Lesung: Jes 35, 1-6a.10

Jubeln werden die Wüste und das trockene Land, jauchzen wird die Steppe und blühen wie die Lilie.
Sie wird prächtig blühen und sie wird jauchzen, ja jauchzen und frohlocken. Die Herrlichkeit des Libanon wurde ihr gegeben, die Pracht des Karmel und der Ebene Scharon. Sie werden die Herrlichkeit des HERRN sehen, die Pracht unseres Gottes.
Stärkt die schlaffen Hände und festigt die wankenden Knie!
Sagt den Verzagten: Seid stark, fürchtet euch nicht! Seht, euer Gott! Die Rache kommt, die Vergeltung Gottes! Er selbst kommt und wird euch retten.
Dann werden die Augen der Blinden aufgetan und die Ohren der Tauben werden geöffnet.
Dann springt der Lahme wie ein Hirsch und die Zunge des Stummen frohlockt. …
Die vom HERRN Befreiten kehren zurück und kommen zum Zion mit Frohlocken. Ewige Freude ist auf ihren Häuptern, Jubel und Freude stellen sich ein, Kummer und Seufzen entfliehen.

 

Evangelium: Mt 2, 2-11

In jener Zeit hörte Johannes im Gefängnis von den Taten Christi. Da schickte er seine Jünger zu ihm und ließ ihn fragen: Bist du der, der kommen soll, oder müssen wir auf einen andern warten? Jesus antwortete ihnen: Geht und berichtet Johannes, was ihr hört und seht: Blinde sehen wieder, und Lahme gehen; Aussätzige werden rein, und Taube hören; Tote stehen auf, und den Armen wird das Evangelium verkündet. Selig ist, wer an mir keinen Anstoß nimmt. Als sie gegangen waren, begann Jesus zu der Menge über Johannes zu reden; er sagte: Was habt ihr denn sehen wollen, als ihr in die Wüste hinausgegangen seid? Ein Schilfrohr, das im Wind schwankt? Oder was habt ihr sehen wollen, als ihr hinausgegangen seid? Einen Mann in feiner Kleidung? Leute, die fein gekleidet sind, findet man in den Palästen der Könige. Oder wozu seid ihr hinausgegangen? Um einen Propheten zu sehen? Ja, ich sage euch: Ihr habt sogar mehr gesehen als einen Propheten. Er ist der, von dem es in der Schrift heißt: Ich sende meinen Boten vor dir her; er soll den Weg für dich bahnen. Amen, das sage ich euch: Unter allen Menschen hat es keinen größeren gegeben als Johannes den Täufer; doch der Kleinste im Himmelreich ist größer als er.

 

Predigt:

=> Können Sie eigentlich die Bilder noch hören, die uns zurzeit an jedem Sonntag als Lesung aus dem Buch des Propheten Jesaja vorgelesen werden?

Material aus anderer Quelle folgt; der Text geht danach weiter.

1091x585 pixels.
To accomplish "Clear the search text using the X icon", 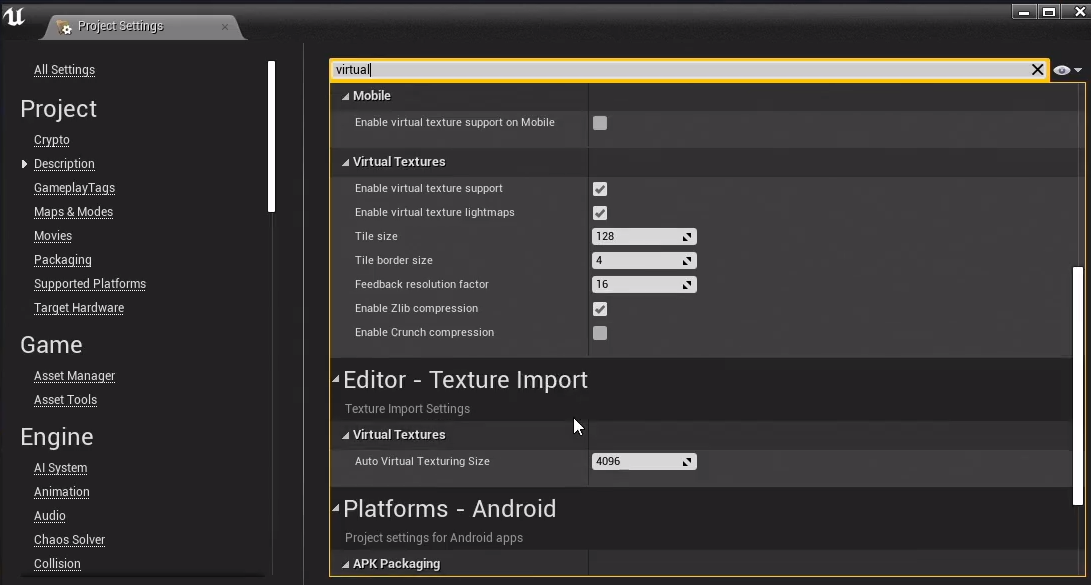I will point(1037,70).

=> Wie oft haben Sie das schon gehört:

„ … Jubeln werden die Wüste und das trockene Land, jauchzen wird die Steppe und blühen wie die Lilie.

Sie wird prächtig blühen und sie wird jauchzen, ja jauchzen und frohlocken …

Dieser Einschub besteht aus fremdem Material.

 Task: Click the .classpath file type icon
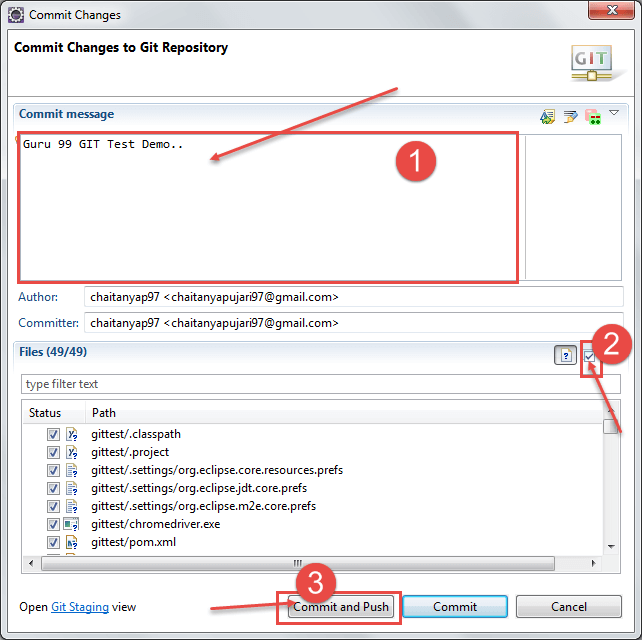72,435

Stärkt die schlaffen Hände und festigt die wankenden Knie!

Sagt den Verzagten: Seid stark, fürchtet euch nicht! Seht, euer Gott!

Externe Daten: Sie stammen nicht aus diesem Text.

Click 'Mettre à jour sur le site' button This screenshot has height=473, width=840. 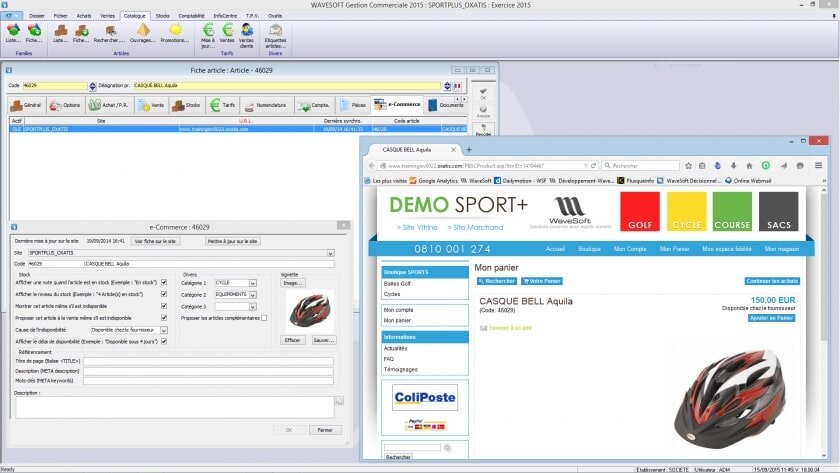point(232,241)
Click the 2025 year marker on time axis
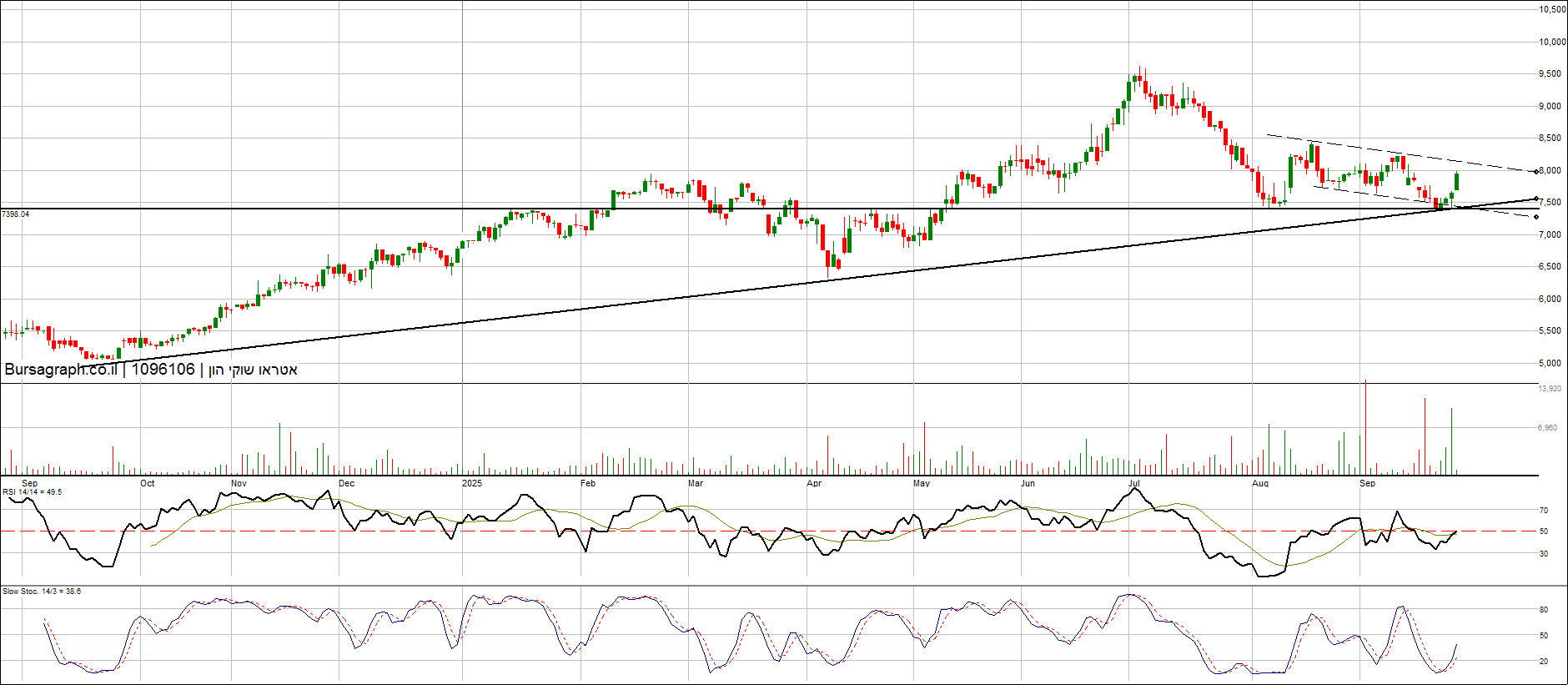 [x=472, y=483]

Dann werden die Augen der Blinden aufgetan und die Ohren der Tauben werden geöffnet.

Dann springt der Lahme wie ein Hirsch und die Zunge des Stummen frohlockt

Die vom HERRN Befreiten kehren zurück und kommen zum Zion mit Frohlocken“

 

=> Machtvolle Bilder, aber irgendwie regen sie mich mehr auf, als dass sie mich beruhigen.

 

Lichtblicke im Ewigen – hier also der Lichtblick?

Spurensuche –

 

=> Der Verfasser dieses Textes ist ein hoffnungsloser Phantast.

Es sieht nämlich zu der Zeit gar nicht gut aus für Jerusalem.

Dieser Jesaja lebt so um das Jahr 708 vor Christus. Die heilige Stadt ist belagert von einem übermächtigen Heer der Großmacht Assur. Kein Mensch in Jerusalem weiß wie es weitergehen wird. Aber dieser Jesaja hält die Eingeschlossenen bei Laune.

=> Gott wird kommen!! Vertraut auf Gott und alles wird gut! Gott wird seine Pracht entfalten und die Menschen werden das sehen in den Zeichen, die sie verstehen können: die Wüste blüht, Blinde sehen, Taube hören usw.

=> Die Bilder sind sprechende Bilder für die Wüstennomaden, die im Angesicht von fruchtbarem Land in Begeisterung ausbrechen. Fürchtet euch nicht! Seht, hier ist euer Gott! Eine gewaltige Botschaft: Gott selbst wird eingreifen und kommen.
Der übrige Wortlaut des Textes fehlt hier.